_DATA SUPPLIED_.
_____

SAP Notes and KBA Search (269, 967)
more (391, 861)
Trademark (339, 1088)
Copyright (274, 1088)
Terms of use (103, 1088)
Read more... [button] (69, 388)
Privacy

_____

The response should consist of every record, written out exactly as given.

_ANSWER TO THIS EXERCISE_.
SAP Notes and KBA Search (269, 967)
more (391, 861)
Trademark (339, 1088)
Copyright (274, 1088)
Terms of use (103, 1088)
Read more... [button] (69, 388)
Privacy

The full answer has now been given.